課題一覧
**A)** 抜粋の中で、筆者が水漏れしたと思って修理を頼んだものは何ですか。
**B)** 抜粋のうち「三回目となる今回は、ストア派」で始まり「は、実に不思議なものである。」で終わる部分を、「バスタブ」を「浴槽」に置き換えて更新してください。

抜粋

____________________

三回目となる今回は、ストア派後期の哲学者エピクテトス(50-135/140)の哲学を取り上げることにした。この哲学者には個人的な思い入れがある。その存在を知ったのは、フランスに渡って一年ほど経った頃ではなかったかと思う。バスタブが水漏れしたと思い修理を頼んだ。そこに現れた若いフランス人が、本や資料で乱れた室内を見て「作家ですか?」と訊いてきた。哲学の大学院生だと答えると、さらに「エピクテット(Epictète)を知っているか?」と続けた。勿論知らないと言うと、彼はいつも『マニュエル・デピクテットManuel d'Epictète)を持ち歩き、問題に突き当たった時にはエピクテトスの言葉に耳を傾けることにしていると言うのだ。まさに哲学が生きることと直接結びついていることを実感した印象的な経験であった。それから8年後にこのような形でこの哲学者について考える機会が巡ってこようとは、思いもよらなかった。人生とは、実に不思議なものである。
イントロとして、最近意識できたわたしの精神構造の三段階について紹介し、批判を仰いだ。その三段階とは、以下の三つである。最上層は、ほとんどが刺激と反応から成る日常生活での意識があり、そこから隔絶した形でそれぞれが仕事をしている時の意識がある。科学もこの範疇に入り、多くの場合、日常生活と隔絶された意識の世界にある。ここまでは殆どの人が経験する領域だと想像される。しかし、さらに深層に入ると、特定の仕事から離れた「領域を超えた」思考や「人間としての」意識、さらに「生のすべてを支える」ような思索が可能になる領域があり、これはそう意識して開拓しないと広がらないところではないか、と気付いたのである。わたしがフランスに渡ってからは、日常と仕事を構成する上部二層のない生活を長くしていたため、第三層の中に居ざるを得ず、この層を意識できるようになったのではないだろうか。今回、ここを「全的生活」、「思索生活」の層と名付けた。ただ、この領域と仕事の層との間には広くて深い溝があり、必ずしも多くの人がこの領域を確保しているとは限らないのではないかと想像した。そして、この層の存在を意識し、開拓することにより、われわれの生はより豊かなものに変容するのではないかという考えを提示した。

____________________

提供データ
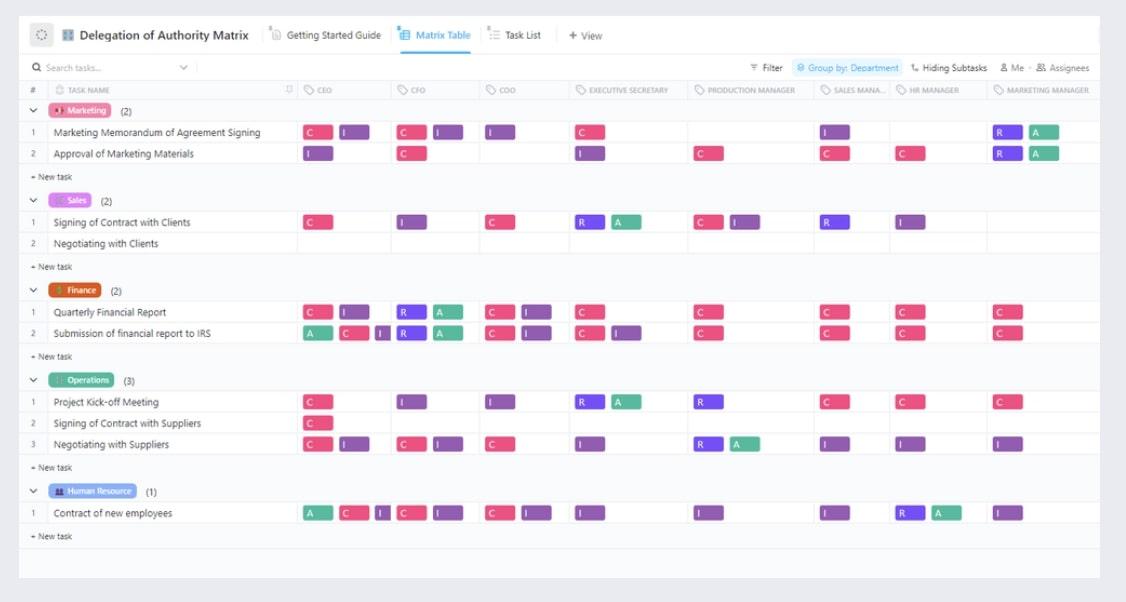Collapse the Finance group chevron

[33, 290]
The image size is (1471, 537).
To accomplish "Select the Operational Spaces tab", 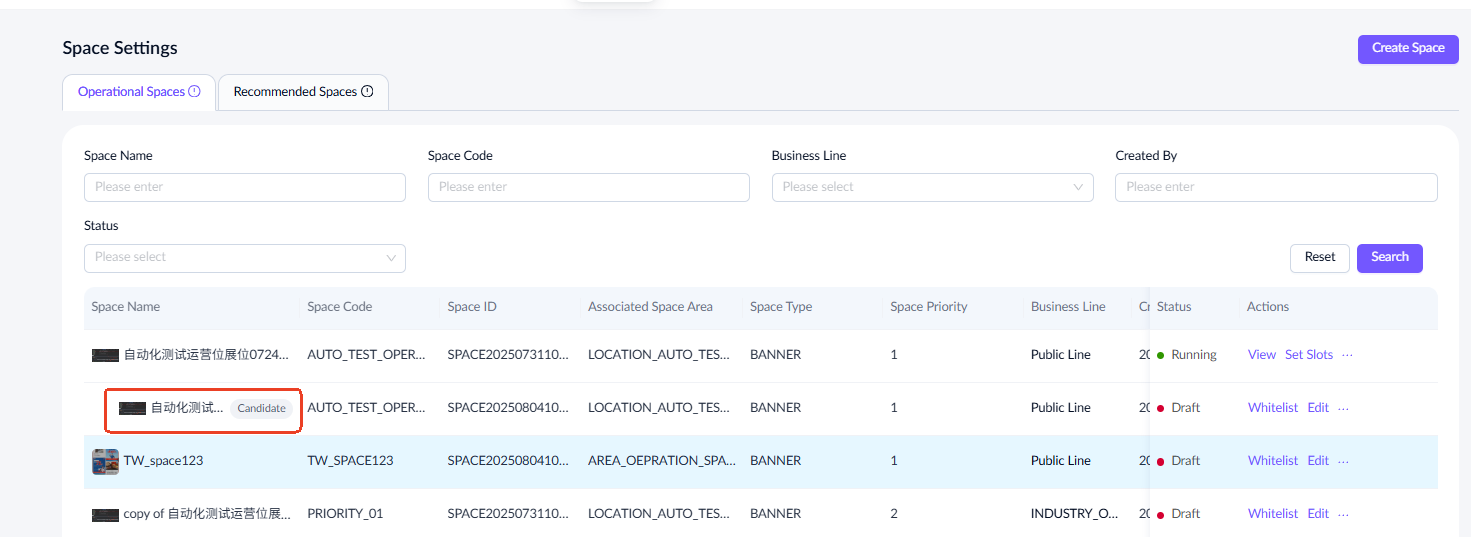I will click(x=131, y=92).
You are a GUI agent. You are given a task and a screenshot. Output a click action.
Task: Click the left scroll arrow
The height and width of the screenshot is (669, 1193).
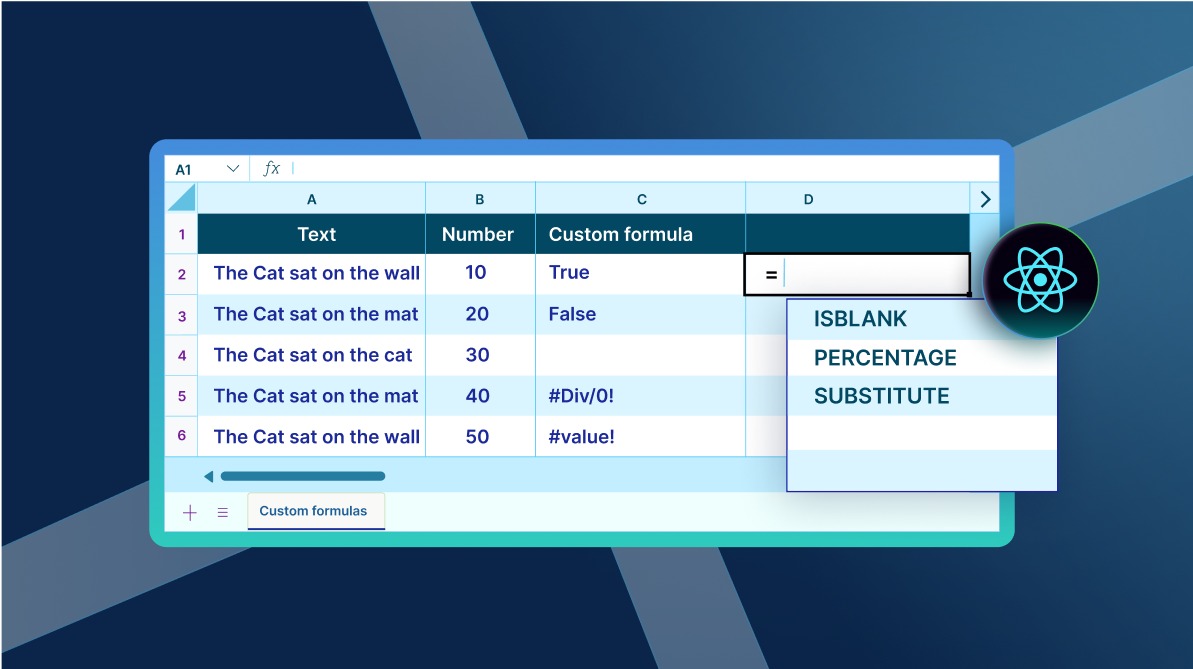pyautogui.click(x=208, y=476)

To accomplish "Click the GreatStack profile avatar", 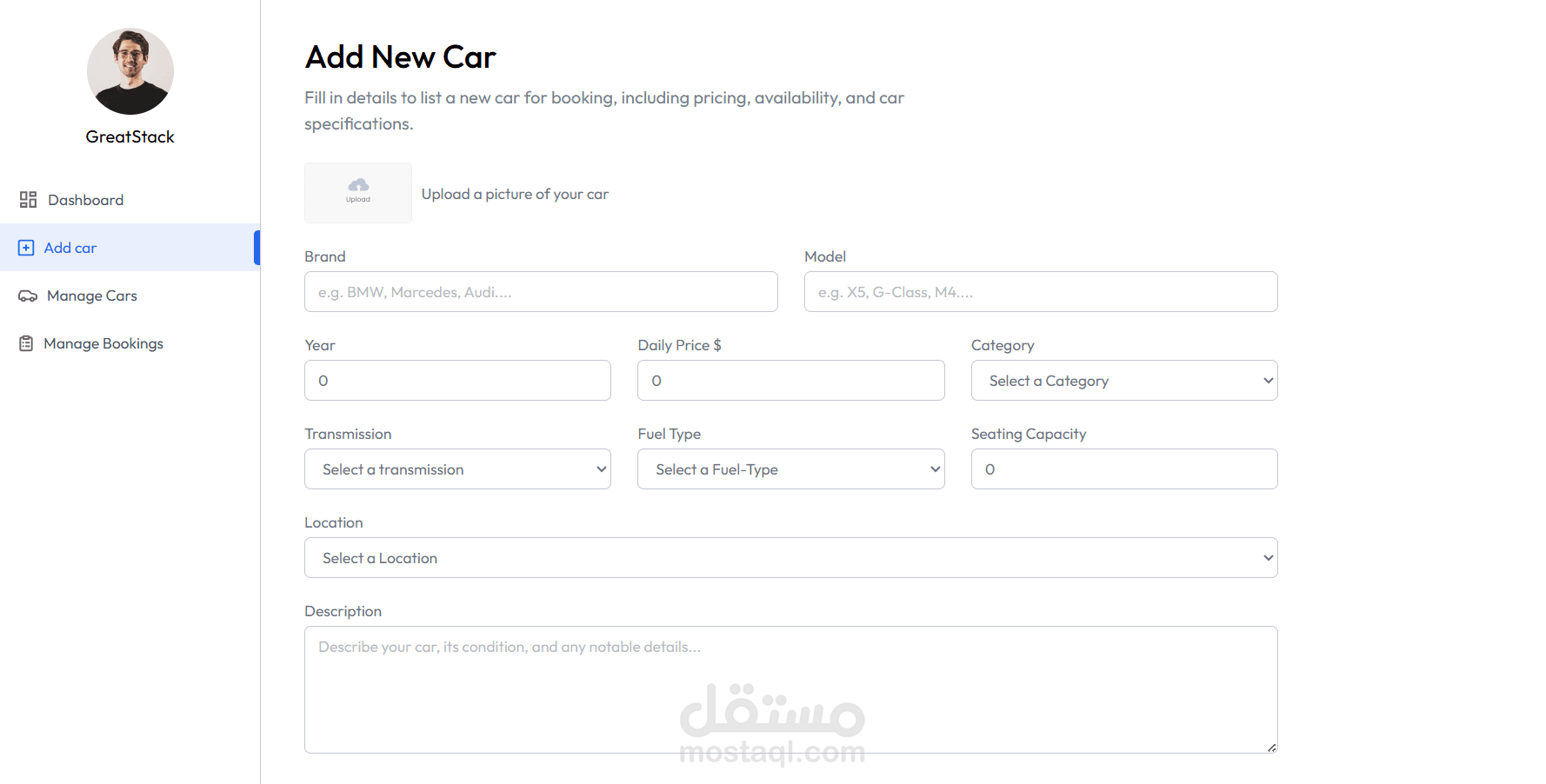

____________________

解答一覧
**A)** バスタブです。

**B)**
三回目となる今回は、ストア派後期の哲学者エピクテトス(50-135/140)の哲学を取り上げることにした。この哲学者には個人的な思い入れがある。その存在を知ったのは、フランスに渡って一年ほど経った頃ではなかったかと思う。浴槽が水漏れしたと思い修理を頼んだ。そこに現れた若いフランス人が、本や資料で乱れた室内を見て「作家ですか?」と訊いてきた。哲学の大学院生だと答えると、さらに「エピクテット(Epictète)を知っているか?」と続けた。勿論知らないと言うと、彼はいつも『マニュエル・デピクテットManuel d'Epictète)を持ち歩き、問題に突き当たった時にはエピクテトスの言葉に耳を傾けることにしていると言うのだ。まさに哲学が生きることと直接結びついていることを実感した印象的な経験であった。それから8年後にこのような形でこの哲学者について考える機会が巡ってこようとは、思いもよらなかった。人生とは、実に不思議なものである。